§ **AUFGABE**
Schreiben Sie die Zeilen von der Zeile mit „Add Radio Medan El-Tahrir to favorites“ bis zur Zeile mit „[x=60, y=986]“ wortgetreu ab, beide Zeilen eingeschlossen.

§ **ANGEZEIGTE EINTRÄGE**
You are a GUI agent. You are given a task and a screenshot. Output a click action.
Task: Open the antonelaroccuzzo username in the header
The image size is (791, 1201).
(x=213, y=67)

...

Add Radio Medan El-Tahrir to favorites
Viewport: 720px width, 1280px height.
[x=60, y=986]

§ **SCHRIFTLICHE LÖSUNG**
Add Radio Medan El-Tahrir to favorites
Viewport: 720px width, 1280px height.
[x=60, y=986]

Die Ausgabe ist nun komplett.